A Constituição Federal, em seu artigo quinto, inciso dez, protege a inviolabilidade da
privacidade e dai decorre o fundamento para a tipificação das condutas criminosas na esfera
da informática. Por meio de uma interpretação do Código Penal é possível identificar como
bem jurídico destes crimes a inviolabilidade dos dados ou informações, entretanto isso será
reformulado ao longo deste artigo. É mister salientar que tal proteção também encontra base
nas demandas sociais, visto que a internet é um dos meios de comunicação mais utilizados ao
redor do mundo e se tornou uma das matérias mais relevantes.
Considerando a relevância do tópico, que possui base constitucional e social, seria
necessário uma maior cautela e consideração dos legisladores. Muitas vezes a tipificação da
conduta ocorre sem o devido estudo do tema e dos bens que devem ser definitivamente
protegidos, de modo a resultar ora na não criminalização de condutas que deveriam ser
criminalizadas, ora em um tratamento que não leva à proteção efetiva e eficaz de tais crimes.

----

## Pedido escrito 1
Cite sem alterações o texto sobre crimes de informática, desde "Considerando a relevância" até "de tais crimes.", inclusive.
## Pedido escrito 2
Por favor, indique se cada afirmação a seguir está de acordo com o texto sobre crimes de informática, respondendo sim ou não e citando as palavras do texto que decidem a questão. (a) A proteção da privacidade está prevista no artigo quinto, inciso dez, da Constituição Federal. (b) A internet é um meio de comunicação pouco utilizado. (c) A tipificação da conduta sempre ocorre depois do devido estudo do tema.

Entradas de dados extraídas:
----

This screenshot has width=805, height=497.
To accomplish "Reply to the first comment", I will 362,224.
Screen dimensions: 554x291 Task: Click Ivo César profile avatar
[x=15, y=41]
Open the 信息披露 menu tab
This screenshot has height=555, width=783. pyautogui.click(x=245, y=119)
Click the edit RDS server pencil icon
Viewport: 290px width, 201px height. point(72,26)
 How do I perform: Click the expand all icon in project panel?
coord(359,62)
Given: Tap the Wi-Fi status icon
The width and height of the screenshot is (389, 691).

----

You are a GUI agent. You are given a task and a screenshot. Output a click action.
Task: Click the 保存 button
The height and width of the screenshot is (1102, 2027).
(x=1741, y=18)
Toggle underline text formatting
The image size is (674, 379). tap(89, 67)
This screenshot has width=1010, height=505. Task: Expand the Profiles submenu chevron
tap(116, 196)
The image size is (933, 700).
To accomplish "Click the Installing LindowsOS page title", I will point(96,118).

----

## Resposta correta 1
Considerando a relevância do tópico, que possui base constitucional e social, seria
necessário uma maior cautela e consideração dos legisladores. Muitas vezes a tipificação da
conduta ocorre sem o devido estudo do tema e dos bens que devem ser definitivamente
protegidos, de modo a resultar ora na não criminalização de condutas que deveriam ser
criminalizadas, ora em um tratamento que não leva à proteção efetiva e eficaz de tais crimes.

## Resposta correta 2
(a) Sim: "A Constituição Federal, em seu artigo quinto, inciso dez, protege a inviolabilidade da privacidade".
(b) Não: "a internet é um dos meios de comunicação mais utilizados ao redor do mundo".
(c) Não: "Muitas vezes a tipificação da conduta ocorre sem o devido estudo do tema".